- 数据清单

··········

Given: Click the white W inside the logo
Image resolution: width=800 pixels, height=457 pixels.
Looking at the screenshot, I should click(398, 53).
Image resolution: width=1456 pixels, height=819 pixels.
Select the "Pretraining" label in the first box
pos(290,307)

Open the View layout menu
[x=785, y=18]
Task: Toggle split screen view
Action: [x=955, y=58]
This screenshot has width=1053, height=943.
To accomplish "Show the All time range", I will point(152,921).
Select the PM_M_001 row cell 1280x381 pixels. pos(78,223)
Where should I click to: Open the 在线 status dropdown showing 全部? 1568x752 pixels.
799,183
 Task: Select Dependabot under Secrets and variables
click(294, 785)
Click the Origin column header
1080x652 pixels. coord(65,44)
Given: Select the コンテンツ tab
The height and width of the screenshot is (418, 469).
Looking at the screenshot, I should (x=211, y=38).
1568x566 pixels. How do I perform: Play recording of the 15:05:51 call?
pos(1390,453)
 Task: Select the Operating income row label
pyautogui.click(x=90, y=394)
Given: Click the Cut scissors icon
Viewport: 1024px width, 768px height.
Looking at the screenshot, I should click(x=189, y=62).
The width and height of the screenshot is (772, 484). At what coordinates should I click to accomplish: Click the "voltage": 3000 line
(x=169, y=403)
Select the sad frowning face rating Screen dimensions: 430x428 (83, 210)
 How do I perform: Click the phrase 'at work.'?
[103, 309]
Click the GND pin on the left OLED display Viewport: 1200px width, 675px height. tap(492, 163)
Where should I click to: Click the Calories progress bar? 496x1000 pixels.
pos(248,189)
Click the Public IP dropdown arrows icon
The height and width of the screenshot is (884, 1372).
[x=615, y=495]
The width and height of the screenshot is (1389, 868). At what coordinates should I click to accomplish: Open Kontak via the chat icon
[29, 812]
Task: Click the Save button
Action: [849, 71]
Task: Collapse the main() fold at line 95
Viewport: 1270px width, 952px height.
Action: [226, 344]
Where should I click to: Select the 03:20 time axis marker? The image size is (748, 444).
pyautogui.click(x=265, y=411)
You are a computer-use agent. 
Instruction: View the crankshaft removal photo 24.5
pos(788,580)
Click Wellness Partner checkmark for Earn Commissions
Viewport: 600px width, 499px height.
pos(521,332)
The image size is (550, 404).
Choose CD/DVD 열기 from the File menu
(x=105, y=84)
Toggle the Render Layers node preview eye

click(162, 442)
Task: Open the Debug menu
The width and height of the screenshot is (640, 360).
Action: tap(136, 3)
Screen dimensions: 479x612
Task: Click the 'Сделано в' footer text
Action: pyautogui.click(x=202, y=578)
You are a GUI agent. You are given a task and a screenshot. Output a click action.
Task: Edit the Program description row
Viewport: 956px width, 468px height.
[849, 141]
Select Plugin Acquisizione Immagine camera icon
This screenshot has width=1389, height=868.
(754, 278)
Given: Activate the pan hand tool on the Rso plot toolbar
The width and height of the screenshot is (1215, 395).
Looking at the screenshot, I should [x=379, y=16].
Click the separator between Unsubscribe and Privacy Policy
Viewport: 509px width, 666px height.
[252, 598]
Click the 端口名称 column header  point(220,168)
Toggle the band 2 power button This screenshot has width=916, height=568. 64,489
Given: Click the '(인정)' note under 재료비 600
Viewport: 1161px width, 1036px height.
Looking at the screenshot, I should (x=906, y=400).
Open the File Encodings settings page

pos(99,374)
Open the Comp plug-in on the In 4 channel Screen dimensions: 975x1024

··········

- 任务说明
请列出上述条目中所有含有字符串“what”的行。

- 本题答案
The width and height of the screenshot is (772, 484). At what coordinates should I click to accomplish: Click the "voltage": 3000 line
The width and height of the screenshot is (1389, 868). At what coordinates should I click to accomplish: Open Kontak via the chat icon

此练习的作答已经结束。